Purple-K, also known as PKP, is a dry-chemical fire suppression agent used in some dry-chemical fire extinguishers. It is the second most effective dry-chemical in fighting class B (flammable liquid) fires after Monnex (potassium allophanate), and can be used against some energized electrical equipment fires (USA class C fires). It has about 4–5 times more effectiveness against class B fires than carbon dioxide, and more than twice that of sodium bicarbonate. Some fire extinguishers are capable of operation in temperatures down to −54 °C or up to +49 °C. Dry chemicals work by directly inhibiting the chemical chain reaction which forms one of the four sides of the fire tetrahedron (heat + oxygen + fuel + chemical chain reaction = fire). To a much smaller degree it also has a smothering effect by excluding oxygen from the fire.
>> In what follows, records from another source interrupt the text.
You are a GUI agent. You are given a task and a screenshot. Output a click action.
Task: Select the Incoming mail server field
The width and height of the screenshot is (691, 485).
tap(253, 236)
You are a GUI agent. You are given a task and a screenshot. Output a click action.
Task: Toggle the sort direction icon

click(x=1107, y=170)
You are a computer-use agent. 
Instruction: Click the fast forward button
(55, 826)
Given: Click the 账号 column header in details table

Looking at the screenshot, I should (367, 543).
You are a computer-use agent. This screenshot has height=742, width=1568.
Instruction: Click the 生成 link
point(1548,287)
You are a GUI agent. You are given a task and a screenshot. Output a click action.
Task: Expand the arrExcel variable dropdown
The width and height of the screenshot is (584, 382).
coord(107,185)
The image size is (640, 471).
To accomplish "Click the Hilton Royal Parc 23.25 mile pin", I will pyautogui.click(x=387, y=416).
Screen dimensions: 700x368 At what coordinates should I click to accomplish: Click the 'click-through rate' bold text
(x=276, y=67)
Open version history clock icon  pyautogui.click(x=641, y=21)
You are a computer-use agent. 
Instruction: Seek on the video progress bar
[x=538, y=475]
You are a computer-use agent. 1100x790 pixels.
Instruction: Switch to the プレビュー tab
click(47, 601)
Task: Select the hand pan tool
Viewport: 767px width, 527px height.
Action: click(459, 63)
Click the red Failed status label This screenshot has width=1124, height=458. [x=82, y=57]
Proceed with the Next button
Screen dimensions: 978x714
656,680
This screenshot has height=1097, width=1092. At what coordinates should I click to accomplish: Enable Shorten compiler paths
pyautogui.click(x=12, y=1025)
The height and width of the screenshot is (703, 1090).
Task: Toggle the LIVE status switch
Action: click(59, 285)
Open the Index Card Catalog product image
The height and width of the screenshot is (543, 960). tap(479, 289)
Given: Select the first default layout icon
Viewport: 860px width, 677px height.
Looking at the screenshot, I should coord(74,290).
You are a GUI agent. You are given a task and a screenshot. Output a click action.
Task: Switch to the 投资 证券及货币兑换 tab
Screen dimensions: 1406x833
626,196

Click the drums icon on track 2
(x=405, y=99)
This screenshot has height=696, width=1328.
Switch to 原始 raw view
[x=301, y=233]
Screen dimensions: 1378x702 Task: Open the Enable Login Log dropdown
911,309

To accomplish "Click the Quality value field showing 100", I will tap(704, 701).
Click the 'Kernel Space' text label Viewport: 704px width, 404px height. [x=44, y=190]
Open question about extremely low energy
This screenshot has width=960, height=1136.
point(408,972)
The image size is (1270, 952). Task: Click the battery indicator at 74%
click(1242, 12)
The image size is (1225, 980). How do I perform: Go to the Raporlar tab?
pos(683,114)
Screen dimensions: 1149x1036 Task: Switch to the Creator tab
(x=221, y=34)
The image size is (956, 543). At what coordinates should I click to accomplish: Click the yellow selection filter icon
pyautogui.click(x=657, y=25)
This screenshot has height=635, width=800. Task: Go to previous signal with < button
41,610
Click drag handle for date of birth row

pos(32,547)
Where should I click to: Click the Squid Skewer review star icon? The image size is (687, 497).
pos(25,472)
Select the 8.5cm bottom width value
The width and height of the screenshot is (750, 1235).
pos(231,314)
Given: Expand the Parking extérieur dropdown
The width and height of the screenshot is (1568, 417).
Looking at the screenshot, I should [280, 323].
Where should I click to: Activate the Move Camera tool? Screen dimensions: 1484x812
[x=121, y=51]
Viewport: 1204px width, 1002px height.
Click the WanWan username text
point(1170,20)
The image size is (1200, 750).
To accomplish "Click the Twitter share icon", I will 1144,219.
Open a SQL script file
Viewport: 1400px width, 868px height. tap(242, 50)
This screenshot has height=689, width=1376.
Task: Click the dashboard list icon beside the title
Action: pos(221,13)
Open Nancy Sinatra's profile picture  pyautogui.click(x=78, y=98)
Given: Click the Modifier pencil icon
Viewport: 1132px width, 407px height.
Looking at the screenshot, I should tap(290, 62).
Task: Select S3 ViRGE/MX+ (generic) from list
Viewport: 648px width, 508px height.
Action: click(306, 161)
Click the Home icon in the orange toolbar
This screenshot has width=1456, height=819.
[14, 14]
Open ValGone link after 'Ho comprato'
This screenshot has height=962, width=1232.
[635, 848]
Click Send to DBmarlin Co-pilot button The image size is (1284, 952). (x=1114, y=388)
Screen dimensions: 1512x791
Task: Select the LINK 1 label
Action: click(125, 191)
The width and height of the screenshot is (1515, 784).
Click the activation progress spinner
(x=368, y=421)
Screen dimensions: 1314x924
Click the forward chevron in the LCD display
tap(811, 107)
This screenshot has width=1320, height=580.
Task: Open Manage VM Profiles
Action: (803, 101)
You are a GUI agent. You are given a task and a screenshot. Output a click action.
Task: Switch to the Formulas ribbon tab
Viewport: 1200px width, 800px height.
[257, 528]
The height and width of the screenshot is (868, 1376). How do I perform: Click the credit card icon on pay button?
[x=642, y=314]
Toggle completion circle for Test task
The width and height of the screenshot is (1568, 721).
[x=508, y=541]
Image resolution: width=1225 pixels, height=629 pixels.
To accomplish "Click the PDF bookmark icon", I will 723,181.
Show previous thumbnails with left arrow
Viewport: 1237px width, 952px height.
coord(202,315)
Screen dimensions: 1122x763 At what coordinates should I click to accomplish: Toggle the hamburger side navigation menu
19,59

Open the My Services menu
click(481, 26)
Dry-chemical extinguishers, such as Purple-K, are different from dry-powder extinguishers that are used to fight Class D (flammable metal) fires.

Purple-K was developed by the United States Naval Research Laboratory in 1959, as an improvement over sodium bicarbonate for extinguishing oil and gasoline fires. It was named due to the characteristic lavender tint imparted to flames, owing to the potassium (chemical symbol K) content.

==Characteristics==
Purple-K powder has an acrid taste and odor, is free-flowing and non-abrasive, floats on most liquids, does not wet with water, and is compatible with most foam concentrates. It is violet to distinguish it from other dry agents. Its components are potassium bicarbonate (78–82% by weight), sodium bicarbonate (12–15%), mica (1–3%), Fuller's earth (1–3%), and amorphous silica (0.2–%), and methyl hydrogen polysiloxane (0.2–1%) for hydrophobicity.

Purple-K is normally non-toxic, but ingestion of a large amount can cause alkalosis.

==Uses==
Purple-K is commonly used in oil refineries, airport ramps, service stations, military facilities, naval warships, power plants, and other places where large volumes of flammable liquids are handled. It is often paired with foam in twin agent systems, usually found fitted to airport fire appliances.

Purple-K is used in many forms, from small handheld fire extinguishers to large mobile and stationary units, including fixed-nozzle piping systems.

Cleanup of spent agent can be difficult, as it forms a residue when discharged. If the spent agent is dry it can be removed by suction, but when combined with water, hydrocarbons and other liquids, it forms a thick crusty scum that can be challenging to remove.

Purple-K should never be mixed with phosphate-based fire suppression agents (ABC dry chemical), as the resulting chemical reaction will destroy its efficiency.